Jon Christensen: What are "complete streets"?

Stephanie Pincetl: Complete streets is a term that is used to describe streets that include bike lanes, bioswales that infiltrate stormwater into the ground instead of simply sending rain water out to sea through stormwater drains, trees to shade sidewalks to make for a more pleasant pedestrian experience. Complete streets acknowledge walking and biking as equal forms of transportation to the car, and take advantage of nature to improve environmental quality.

Jon Christensen: We live in an arid environment and climate change is going to affect our water supplies too. Will we have enough water for the city to thrive in the future?

Stephanie Pincetl: Los Angeles is moving in a very good direction with water. Water use has been trending down over the past decade. However, there are some basic problems that are hard to resolve. Water providers need revenue. And revenue is predicated on sales. Water providers can embrace water conservation and help the public use less water, by changing outdoor landscaping, for example. But the less water people use, the less revenue the providers have, and often they have to raise rates to make up the difference, which can make customers feel cheated because they are using less and paying more. This is a vicious cycle that we need to solve. The other major problem in LA is that there are over 100 different water providers across the region. Most are public but there are also private companies, mutual water companies, and then wholesalers and retailers. This is a very complex system that is not very transparent, which makes it hard to understand, and a major challenge for better coordinating water management and more efficient water use across the region. The other big challenge is building our capacity to reuse water. Previously used water is a huge resource that is, for the most part, being wasted right now. We can treat this water to high standards, so that it can be used for drinking water, or lower standards for irrigation or industrial processes. These challenges can seem daunting, but we can solve them to make Los Angeles, and other arid cities like LA, more sustainable.

Jon Christensen: What about energy? Can we make enough clean energy for the city to run on clean energy in the future?

Stephanie Pincetl: Energy should not be a problem. Combining distributed solar generation, renewable gas made from agricultural and municipal waste streams, conservation and efficiency, we will have ample energy supplies.

Jon Christensen: How do you think about nature in the city?

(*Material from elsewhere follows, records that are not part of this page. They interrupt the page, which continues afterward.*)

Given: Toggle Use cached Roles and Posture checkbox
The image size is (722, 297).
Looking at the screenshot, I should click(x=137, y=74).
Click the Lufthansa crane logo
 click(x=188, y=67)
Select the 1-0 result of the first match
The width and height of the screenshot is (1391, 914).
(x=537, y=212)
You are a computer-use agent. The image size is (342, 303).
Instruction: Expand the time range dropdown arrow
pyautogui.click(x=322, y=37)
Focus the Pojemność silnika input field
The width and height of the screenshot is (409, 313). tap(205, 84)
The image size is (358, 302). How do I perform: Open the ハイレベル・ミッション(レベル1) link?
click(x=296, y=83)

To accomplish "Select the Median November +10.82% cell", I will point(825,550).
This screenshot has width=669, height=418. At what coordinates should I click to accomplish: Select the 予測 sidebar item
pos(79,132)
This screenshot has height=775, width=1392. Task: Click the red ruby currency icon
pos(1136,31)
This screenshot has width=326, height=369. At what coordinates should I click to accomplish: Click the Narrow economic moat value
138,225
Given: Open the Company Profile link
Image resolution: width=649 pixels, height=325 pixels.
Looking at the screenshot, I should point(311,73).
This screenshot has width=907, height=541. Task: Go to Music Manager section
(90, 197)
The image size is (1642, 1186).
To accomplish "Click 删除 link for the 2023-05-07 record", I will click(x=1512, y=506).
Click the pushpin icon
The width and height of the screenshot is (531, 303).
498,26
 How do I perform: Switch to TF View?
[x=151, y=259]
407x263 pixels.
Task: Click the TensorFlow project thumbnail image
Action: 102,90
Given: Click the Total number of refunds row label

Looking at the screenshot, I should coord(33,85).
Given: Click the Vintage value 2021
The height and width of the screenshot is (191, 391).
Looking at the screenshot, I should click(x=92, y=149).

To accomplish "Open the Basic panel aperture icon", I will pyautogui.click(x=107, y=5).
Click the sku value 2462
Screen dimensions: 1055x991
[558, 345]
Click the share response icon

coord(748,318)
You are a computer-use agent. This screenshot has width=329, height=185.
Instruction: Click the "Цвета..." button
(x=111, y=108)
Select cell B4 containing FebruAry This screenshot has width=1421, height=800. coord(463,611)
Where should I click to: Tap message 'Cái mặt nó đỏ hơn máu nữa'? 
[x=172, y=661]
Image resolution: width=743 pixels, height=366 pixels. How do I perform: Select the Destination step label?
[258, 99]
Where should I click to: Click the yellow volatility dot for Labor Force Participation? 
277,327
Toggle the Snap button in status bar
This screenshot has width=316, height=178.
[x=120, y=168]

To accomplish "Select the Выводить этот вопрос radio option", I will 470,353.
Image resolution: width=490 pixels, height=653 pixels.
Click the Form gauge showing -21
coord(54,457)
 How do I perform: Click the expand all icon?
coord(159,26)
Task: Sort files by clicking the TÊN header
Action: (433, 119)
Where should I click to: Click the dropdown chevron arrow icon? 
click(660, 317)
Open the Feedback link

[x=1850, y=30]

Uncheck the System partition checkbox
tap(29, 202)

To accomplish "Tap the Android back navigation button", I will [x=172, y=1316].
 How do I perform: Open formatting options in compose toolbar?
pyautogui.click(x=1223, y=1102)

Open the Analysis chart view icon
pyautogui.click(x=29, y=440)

Stephanie Pincetl: Nature surrounds us everywhere in the city, we live in the midst of it all the time, but are not even aware of it. Buildings are made from concrete, made with aggregate and water. Roads are asphalt, from fossil fuel. The resources that we build with and make all our daily items with are sourced from nature. When we begin to be more aware of that, it helps us understand the fundamental materiality of cities and how much they are made from nature, far flung, perhaps, and remanufactured, but nature nonetheless. That kind of awareness can better inform our decisions about building materials, their energy intensivity -- or how much energy is embedded in the things we make -- and how the built environment is both the product of transformed nature and then transforms nature where we build.